Rows from a dataset
===============

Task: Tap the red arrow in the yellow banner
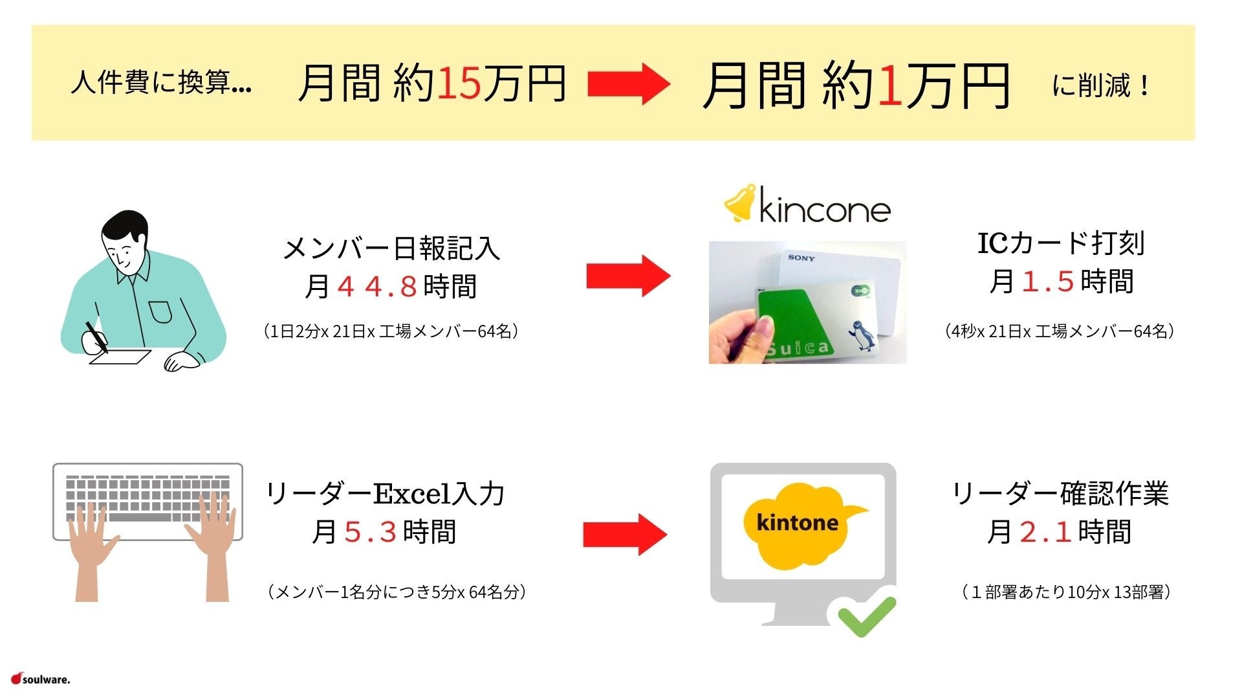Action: [x=627, y=83]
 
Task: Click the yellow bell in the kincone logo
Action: [x=739, y=203]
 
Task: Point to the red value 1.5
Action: [x=1048, y=282]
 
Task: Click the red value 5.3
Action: [x=370, y=532]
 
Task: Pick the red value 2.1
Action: [x=1045, y=532]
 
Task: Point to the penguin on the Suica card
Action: [x=862, y=335]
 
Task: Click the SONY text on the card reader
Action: [x=801, y=258]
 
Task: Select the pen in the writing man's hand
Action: [x=96, y=336]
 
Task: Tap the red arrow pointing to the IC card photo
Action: [x=627, y=276]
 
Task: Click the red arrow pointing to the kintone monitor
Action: [x=624, y=534]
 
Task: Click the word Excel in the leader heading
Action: [x=412, y=494]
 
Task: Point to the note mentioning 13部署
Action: [x=1065, y=592]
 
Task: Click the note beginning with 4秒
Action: [x=1059, y=331]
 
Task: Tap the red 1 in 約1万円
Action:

===============

Problem - Return all of the records above line for line, unchanged, but leave the pictures out.

The response -
Task: Tap the red arrow in the yellow banner
Action: [x=627, y=83]
 
Task: Click the yellow bell in the kincone logo
Action: [x=739, y=203]
 
Task: Point to the red value 1.5
Action: [x=1048, y=282]
 
Task: Click the red value 5.3
Action: [x=370, y=532]
 
Task: Pick the red value 2.1
Action: [x=1045, y=532]
 
Task: Point to the penguin on the Suica card
Action: [x=862, y=335]
 
Task: Click the SONY text on the card reader
Action: [x=801, y=258]
 
Task: Select the pen in the writing man's hand
Action: [x=96, y=336]
 
Task: Tap the red arrow pointing to the IC card photo
Action: [x=627, y=276]
 
Task: Click the red arrow pointing to the kintone monitor
Action: [x=624, y=534]
 
Task: Click the word Excel in the leader heading
Action: [x=412, y=494]
 
Task: Point to the note mentioning 13部署
Action: [x=1065, y=592]
 
Task: Click the note beginning with 4秒
Action: [x=1059, y=331]
 
Task: Tap the red 1 in 約1万円
Action:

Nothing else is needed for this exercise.